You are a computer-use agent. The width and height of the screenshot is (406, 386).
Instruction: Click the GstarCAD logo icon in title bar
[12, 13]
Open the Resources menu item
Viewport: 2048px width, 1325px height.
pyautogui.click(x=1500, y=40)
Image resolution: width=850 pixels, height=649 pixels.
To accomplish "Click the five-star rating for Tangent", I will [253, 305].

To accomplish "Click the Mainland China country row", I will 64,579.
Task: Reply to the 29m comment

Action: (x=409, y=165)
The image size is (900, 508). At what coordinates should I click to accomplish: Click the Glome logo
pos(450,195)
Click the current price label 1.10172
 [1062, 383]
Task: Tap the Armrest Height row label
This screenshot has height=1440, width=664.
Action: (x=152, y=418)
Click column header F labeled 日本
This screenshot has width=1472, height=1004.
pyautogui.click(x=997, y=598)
________________
> **Description of the task**:
The required output is each line from the one with "The image size" through the end of the material above, repeated exactly with both ends included.

> **Result of the exercise**:
The image size is (900, 508). At what coordinates should I click to accomplish: Click the Glome logo
pos(450,195)
Click the current price label 1.10172
 [1062, 383]
Task: Tap the Armrest Height row label
This screenshot has height=1440, width=664.
Action: (x=152, y=418)
Click column header F labeled 日本
This screenshot has width=1472, height=1004.
pyautogui.click(x=997, y=598)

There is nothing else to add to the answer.